RFSL: “We are seeing increased resistance at all levels”

The LGBT lobby

Published 19 April 2024
- By Editorial Staff
RFSL during a so-called 'diversity parade'.

In the advocacy organization’s annual report, its president, Peter Sidlund Ponkala, writes that 2023 was a very dark year for the LGBTQ movement, claiming that the movement is now seeing “increased resistance at all levels”. This included increased challenges to “cultural expressions” such as storytelling drag queens and rainbow flags.

“2023 was the year when the questioning of LGBTI people’s right to be themselves, our cultural expressions, and our visibility began to be challenged on a broader front. In particular, the rights of trans people were questioned both nationally and internationally”, he says.

At the municipal level, Ponkala says, the movement’s “cultural expression” and “the right to be seen and to take up space” are increasingly being questioned – and this can be seen in the form of increased opposition to flying the rainbow flag or drag queens reading stories to young children.

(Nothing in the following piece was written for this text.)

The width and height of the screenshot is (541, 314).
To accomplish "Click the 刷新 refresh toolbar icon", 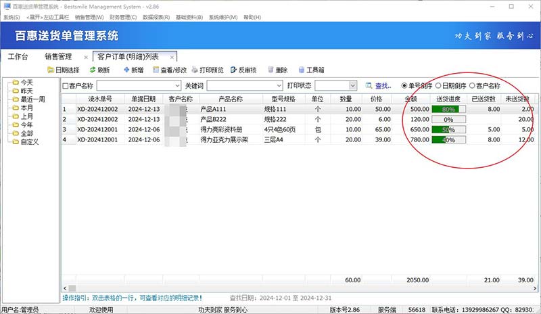I will pos(92,70).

Although the legislation for “changing” legal gender appears to be liberalized, the RFSL president argues that this is not enough. Instead, she argues that the law should be “entirely based on self-determination”.

“Therefore, we will have to continue this work to make it easier to change legal gender”, he promises, accusing opponents of more liberal legislation of “spreading rumors, half-truths and outright untruths”.

“Advancing our positions”

During the year, RFSL has also focused on lobbying for a ban on “attempts to convert LGBTQ people” and “highlighting the lack of legal security for LGBTI people seeking asylum”. It claims, among other things, that asylum applications from “vulnerable LGBTI people” are rejected in violation of Swedish and international law, and that “stereotypes and prejudices about LGBTI people” are used in the credibility and reliability assessments made by the Migration Board.

It is noteworthy that RFSL has also worked over the past year, according to its own statement, “to counteract an increasingly negative media image of transgender people and disinformation spread in both social media and the media” – something that has been done by contacting various authorities, healthcare providers and decision makers.

“Despite a bleak development, I would argue that 2023 was a year in which we advanced our positions”, he continues, saying that RFSL is constantly looking for new strategies to “strengthen RFSL for the future”.

“We will build partnerships with other stakeholders, with the business community, and find new collaborations. This is important work that we must continue to develop”.